Вернувшись к себе в кабинет, я сел за стол и, открыв чистый лист, начал бездумно чертить в тетради угольным карандашом геометрические фигуры — многократное деление большого квадрата на треугольнички и квадратики приносило утешение, благодаря правильной и ограниченной изменчивости фигур. Но примерно после часа такого черчения я вдруг осознал, что устал. Огоньки свечей сделались нечеткими и туманными. Я перевел взгляд на полки книжного шкафа, где стоял архив моих тетрадей с записями прошлых исследований, идей, опытов и праздных мыслей; и их потертые пустые корешки, казалось, укоряли меня, словно забытые, брошенные дети. Я еще не закончил их. Еще не привел их в порядок. В ближайшее время надо обязательно заняться этим делом.

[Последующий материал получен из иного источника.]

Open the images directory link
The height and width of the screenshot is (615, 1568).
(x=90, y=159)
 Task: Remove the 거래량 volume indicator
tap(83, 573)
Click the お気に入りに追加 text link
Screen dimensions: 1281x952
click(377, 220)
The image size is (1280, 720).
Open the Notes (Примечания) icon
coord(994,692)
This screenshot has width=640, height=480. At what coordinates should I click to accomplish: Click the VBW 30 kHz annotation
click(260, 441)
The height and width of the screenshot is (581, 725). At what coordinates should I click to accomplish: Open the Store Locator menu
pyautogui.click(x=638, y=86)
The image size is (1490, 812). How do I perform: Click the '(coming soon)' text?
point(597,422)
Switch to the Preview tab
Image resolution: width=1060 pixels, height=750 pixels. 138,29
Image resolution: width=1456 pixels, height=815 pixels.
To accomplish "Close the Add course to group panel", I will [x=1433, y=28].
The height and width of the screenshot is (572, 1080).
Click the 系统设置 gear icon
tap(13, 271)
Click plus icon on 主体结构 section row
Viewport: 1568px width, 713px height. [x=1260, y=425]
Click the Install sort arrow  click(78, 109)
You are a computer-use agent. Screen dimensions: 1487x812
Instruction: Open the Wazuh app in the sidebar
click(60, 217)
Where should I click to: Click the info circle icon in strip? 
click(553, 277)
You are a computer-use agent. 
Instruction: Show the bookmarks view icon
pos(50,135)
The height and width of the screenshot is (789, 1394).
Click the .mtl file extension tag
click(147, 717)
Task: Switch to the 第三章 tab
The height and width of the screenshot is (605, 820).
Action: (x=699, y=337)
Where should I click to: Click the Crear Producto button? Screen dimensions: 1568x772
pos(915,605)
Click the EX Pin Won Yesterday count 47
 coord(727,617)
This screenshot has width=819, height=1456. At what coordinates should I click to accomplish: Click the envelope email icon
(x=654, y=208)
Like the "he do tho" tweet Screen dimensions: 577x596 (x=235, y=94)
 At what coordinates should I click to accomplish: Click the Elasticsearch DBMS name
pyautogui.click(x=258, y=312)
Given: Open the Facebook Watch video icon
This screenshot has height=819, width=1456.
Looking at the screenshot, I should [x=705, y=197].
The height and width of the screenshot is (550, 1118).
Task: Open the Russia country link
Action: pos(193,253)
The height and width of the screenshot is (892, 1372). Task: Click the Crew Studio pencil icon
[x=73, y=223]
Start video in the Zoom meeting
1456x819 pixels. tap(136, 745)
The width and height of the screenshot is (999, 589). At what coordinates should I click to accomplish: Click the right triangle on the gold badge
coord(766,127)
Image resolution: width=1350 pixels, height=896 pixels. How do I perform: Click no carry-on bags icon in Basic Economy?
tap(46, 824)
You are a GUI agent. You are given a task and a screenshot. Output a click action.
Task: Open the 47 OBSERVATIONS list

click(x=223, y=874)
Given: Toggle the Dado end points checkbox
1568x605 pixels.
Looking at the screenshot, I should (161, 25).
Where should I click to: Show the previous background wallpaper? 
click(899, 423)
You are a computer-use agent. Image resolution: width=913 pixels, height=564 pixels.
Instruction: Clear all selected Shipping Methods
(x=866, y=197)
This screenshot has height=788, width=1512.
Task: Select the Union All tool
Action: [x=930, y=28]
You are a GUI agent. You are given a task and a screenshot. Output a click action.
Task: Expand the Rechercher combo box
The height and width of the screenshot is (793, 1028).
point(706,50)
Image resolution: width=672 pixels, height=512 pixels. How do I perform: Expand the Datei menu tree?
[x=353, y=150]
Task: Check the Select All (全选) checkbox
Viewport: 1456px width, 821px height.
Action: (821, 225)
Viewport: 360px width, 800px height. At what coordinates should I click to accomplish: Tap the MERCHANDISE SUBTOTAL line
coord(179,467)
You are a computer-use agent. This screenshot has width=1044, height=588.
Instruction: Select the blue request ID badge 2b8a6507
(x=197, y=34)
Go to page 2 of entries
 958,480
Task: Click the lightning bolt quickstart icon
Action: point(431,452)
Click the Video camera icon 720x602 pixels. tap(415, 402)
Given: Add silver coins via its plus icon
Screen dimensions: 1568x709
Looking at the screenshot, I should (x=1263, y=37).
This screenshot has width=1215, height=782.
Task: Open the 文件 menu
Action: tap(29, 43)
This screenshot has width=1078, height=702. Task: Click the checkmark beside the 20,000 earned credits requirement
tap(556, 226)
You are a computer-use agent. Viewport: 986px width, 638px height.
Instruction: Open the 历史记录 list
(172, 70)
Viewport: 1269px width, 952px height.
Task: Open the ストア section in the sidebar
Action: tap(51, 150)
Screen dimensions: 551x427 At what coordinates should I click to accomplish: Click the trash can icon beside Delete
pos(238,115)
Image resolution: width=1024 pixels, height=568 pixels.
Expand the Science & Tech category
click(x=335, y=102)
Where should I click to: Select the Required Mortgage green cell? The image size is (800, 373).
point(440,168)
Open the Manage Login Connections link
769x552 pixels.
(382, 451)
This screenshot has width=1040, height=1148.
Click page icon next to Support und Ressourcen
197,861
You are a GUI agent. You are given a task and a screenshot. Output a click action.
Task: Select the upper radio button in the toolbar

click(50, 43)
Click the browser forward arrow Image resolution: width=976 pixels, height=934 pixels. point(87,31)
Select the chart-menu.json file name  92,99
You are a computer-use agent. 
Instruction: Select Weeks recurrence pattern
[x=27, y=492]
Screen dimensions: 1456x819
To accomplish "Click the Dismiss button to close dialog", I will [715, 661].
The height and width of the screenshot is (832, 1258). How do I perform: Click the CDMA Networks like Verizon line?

Но не сегодня…
Мне захотелось прогуляться — охладить нервное возбуждение, выпустить мысли на свободу. Поэтому, накинув плащ и обувшись, я вышел из дворца, прошелся по саду и поднялся на крепостную стену. Убывающая луна тускло освещала ночной мрак, ледяной ветер раздувал пряди моих волос. Я почувствовал холодящие следы слез на щеках. Обходя замковые стены, слегка кивал стражникам, встречавшим меня тихими приветствиями. После каждого поворота окидывал взглядом сумеречные окрестности — луга и дальние холмы на юге и востоке, спящие дома Имолы на севере и западе.
Завтра утром я начну наносить эту местность на карту. Меня очень привлекала такая работа. Будучи в Чезене прошедшим летом, я придумал новый способ с использованием моего особого смотрового стекла. Безусловно, если применить его к целому городу, то можно создать нечто совершенно уникальное, не виданную доселе схему. Новую, самую современную карту — вид сверху, начерченный в определенном масштабе. Не связанную с выбором точки наблюдения общую проекцию. Вид скромного города Имолы с высоты птичьего полета, каким его прежде видел только Бог.